Até a pandemia, o Grupo 4ZERO4 operava principalmente com a agência de live marketing VOE. Mas o modelo tradicional do setor, baseado em jobs pontuais, trazia desafios: crescimento instável, forte concorrência e pouca previsibilidade financeira.

A crise de 2020 forçou uma pausa, mas também abriu espaço para reflexão. Em vez de reduzir operações, o grupo decidiu diversificar suas fontes de receita e estruturar novas frentes de negócio, separando diferentes tipos de atuação em empresas independentes. O resultado foi a criação de três novas unidades:

  • Hit Makers – focada em eventos proprietários e experiências culturais.
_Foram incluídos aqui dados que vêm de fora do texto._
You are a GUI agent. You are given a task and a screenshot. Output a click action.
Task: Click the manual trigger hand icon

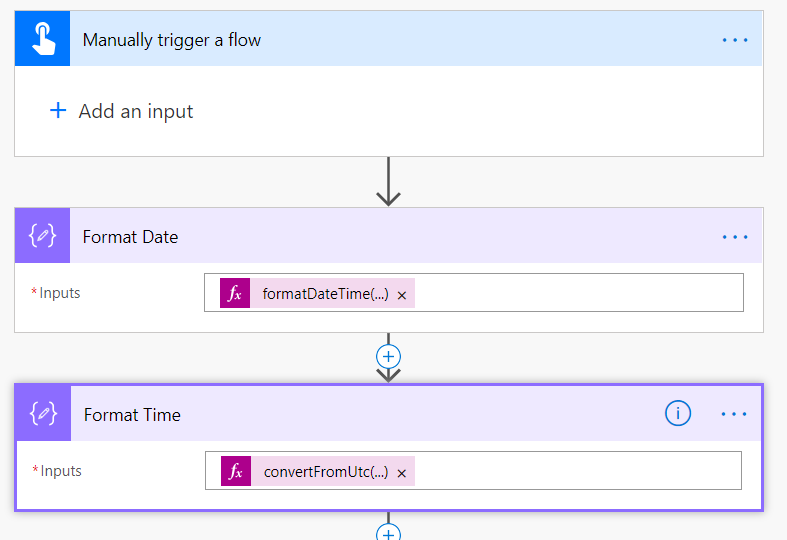tap(42, 40)
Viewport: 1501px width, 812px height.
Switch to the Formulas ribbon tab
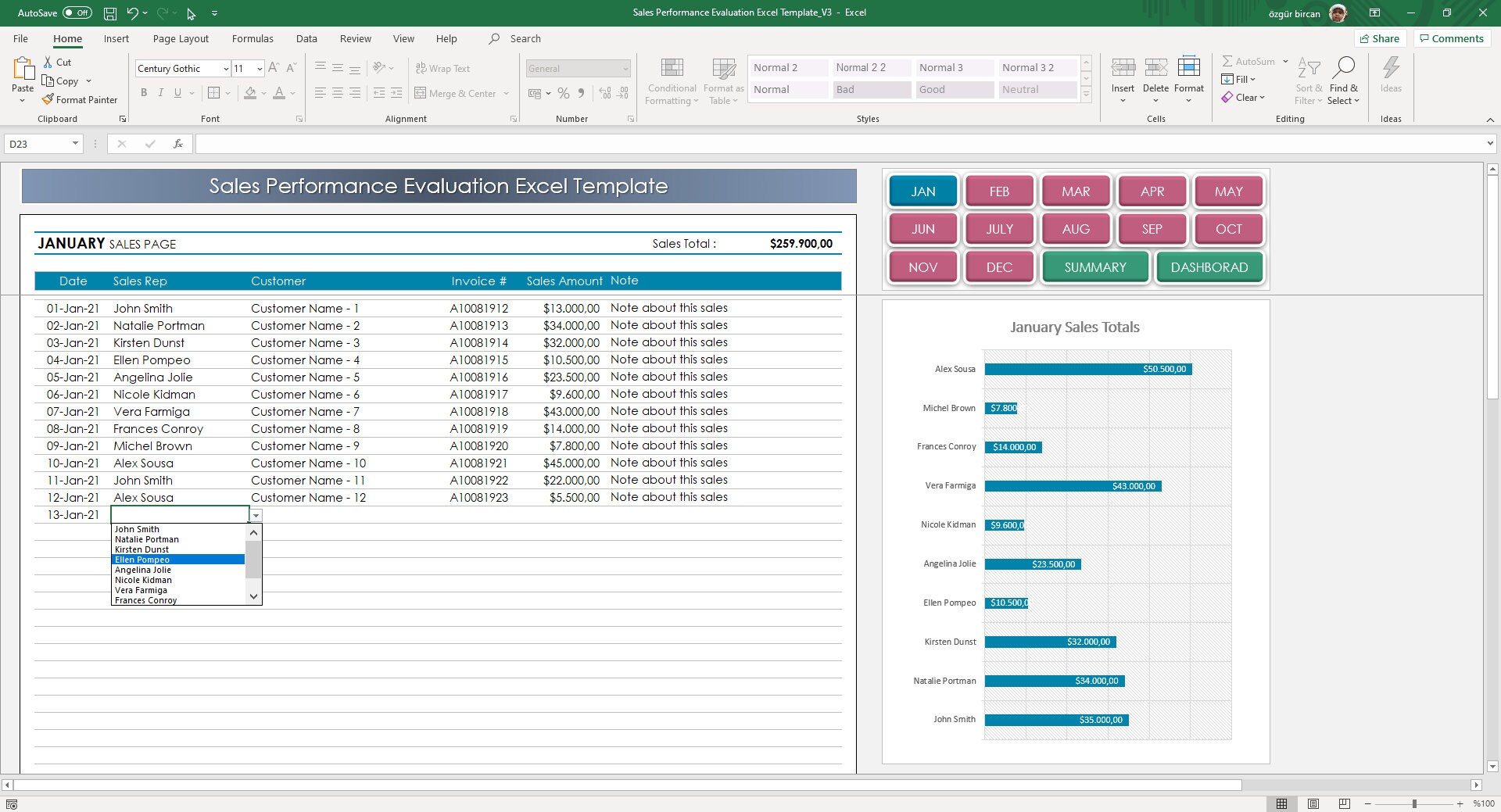[x=252, y=38]
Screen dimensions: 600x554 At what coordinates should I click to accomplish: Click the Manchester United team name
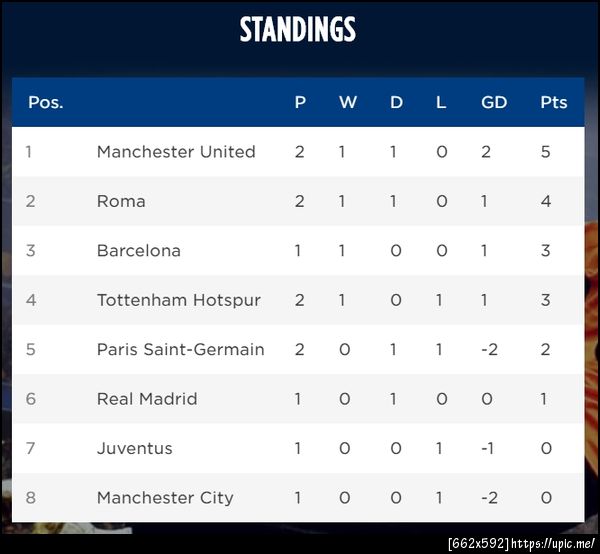click(x=176, y=152)
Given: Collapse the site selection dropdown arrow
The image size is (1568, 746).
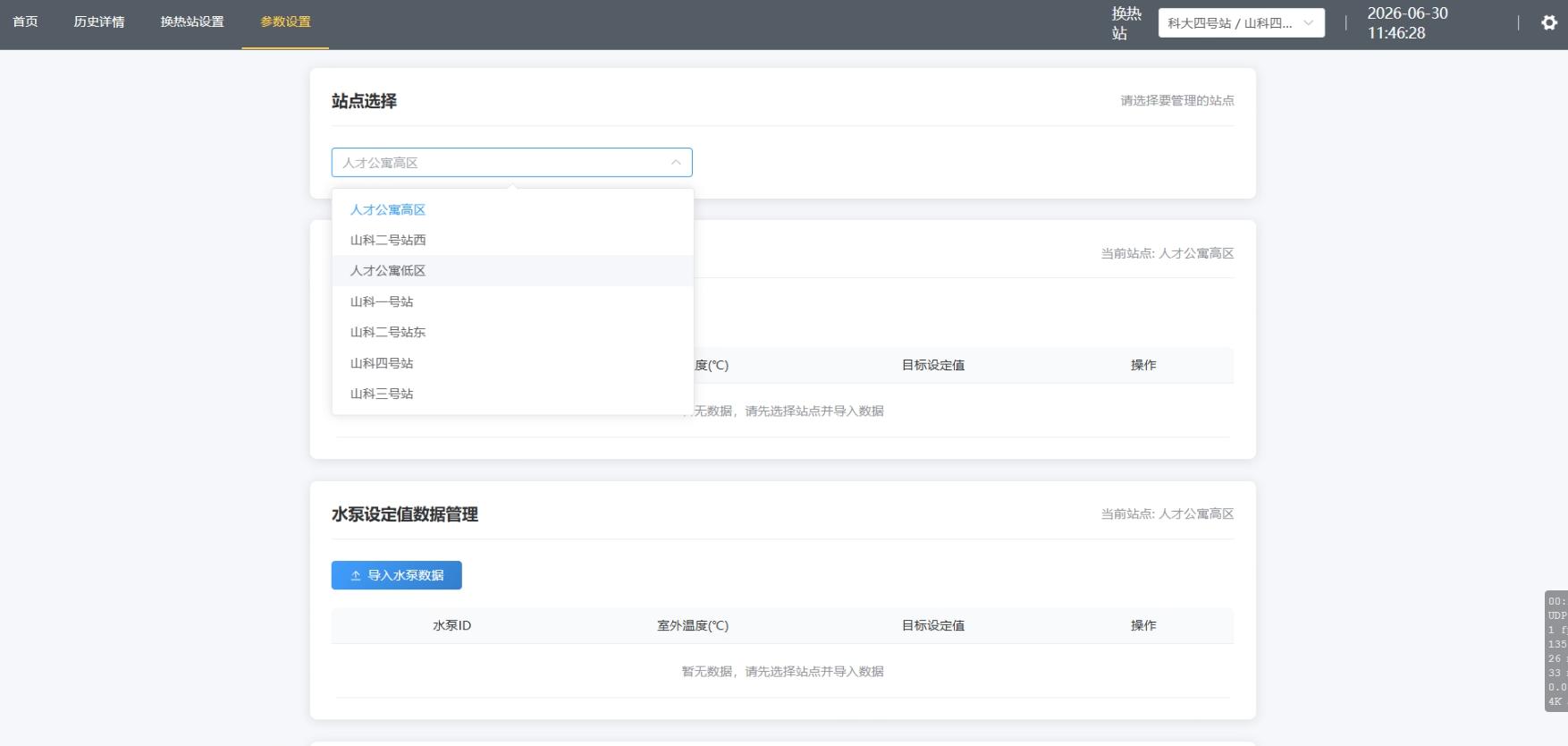Looking at the screenshot, I should pos(676,163).
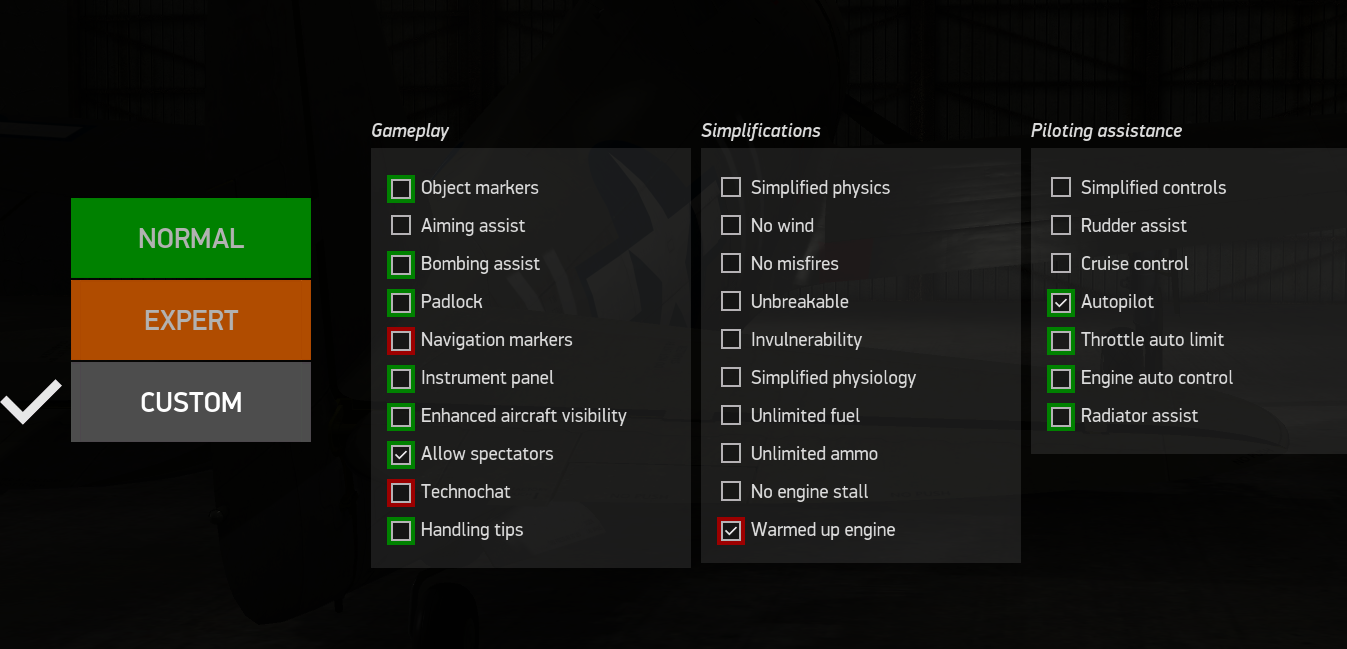Toggle Aiming assist option
Image resolution: width=1347 pixels, height=649 pixels.
pyautogui.click(x=401, y=226)
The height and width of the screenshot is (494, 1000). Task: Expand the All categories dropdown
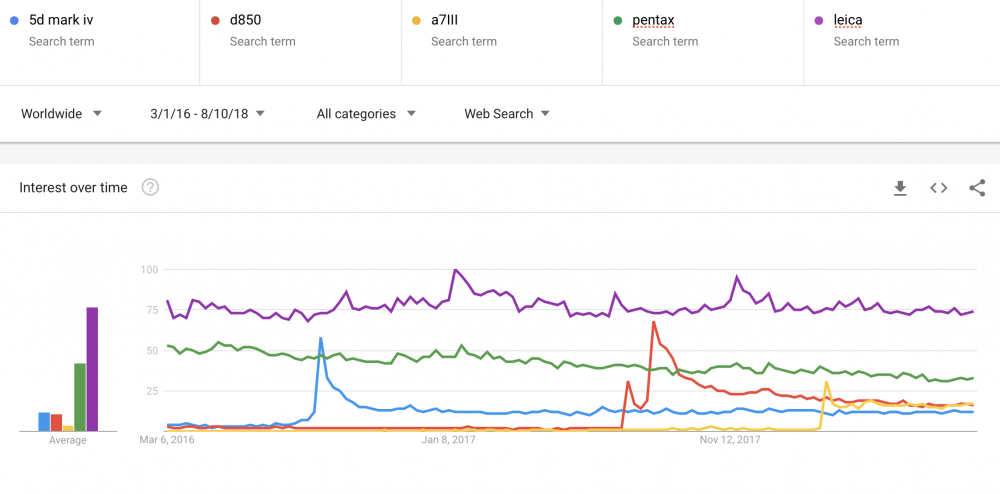[366, 114]
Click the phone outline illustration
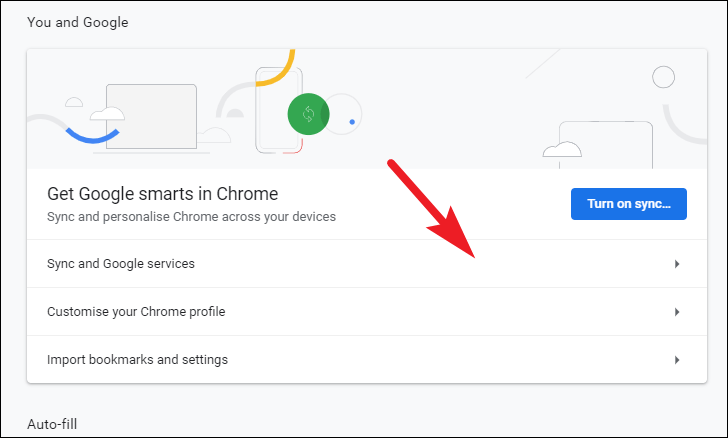 point(279,110)
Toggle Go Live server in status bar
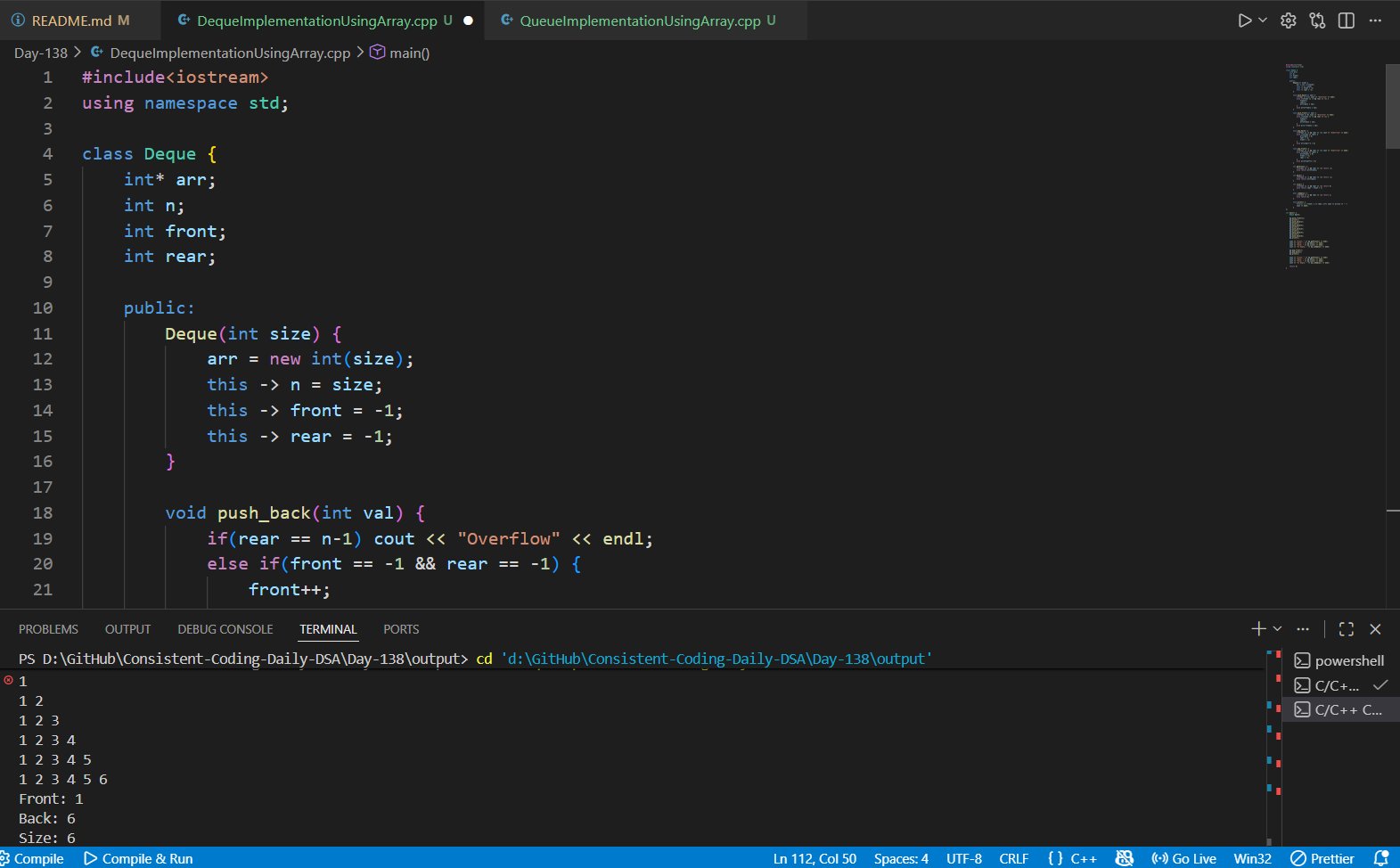The width and height of the screenshot is (1400, 868). coord(1183,858)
Em vez de apenas executar eventos para clientes, a empresa cria e gerencia os próprios produtos;
  • SEA – atua no ponto de venda para marcas que querem fortalecer sua presença física. O trabalho vai desde a organização de campanhas em supermercados até ações de degustação e ativação em lojas. A ideia era complementar os serviços da VOE, que trabalha a marca no evento, enquanto a SEA garante visibilidade e conversão nas prateleiras;
  • Imagineers – agência de live marketing voltada para o Sul do Brasil. Se a VOE tem abrangência nacional, a Imagineers garante uma operação mais próxima e adaptada às características do público e das marcas locais.

O futuro do grupo

Para 2025, a projeção de faturamento do grupo é de R$ 320 milhões. Mas os desafios são grandes. Para Ligório, o mercado de eventos, que viveu um boom no pós-pandemia, começa a mudar. "Antes, qualquer coisa vendia. Agora, o consumidor está mais seletivo. Quem não estiver bem estruturado vai sofrer", diz.

Outro ponto de atenção é a nova geração de consumidores. A Geração Z tem hábitos muito diferentes das anteriores. "Eles valorizam bem-estar, consomem menos álcool e têm um olhar mais crítico sobre marcas e eventos. Estamos estudando muito para entender como oferecer experiências relevantes para esse público", diz.

E há ainda a possibilidade de uma expansão internacional. O grupo já realizou eventos em Nova York, Lisboa e Santiago e avalia estruturar operações fora do Brasil. "É um caminho natural. Se nossos clientes estão lá fora, faz sentido a gente estar também", afirma Ligório.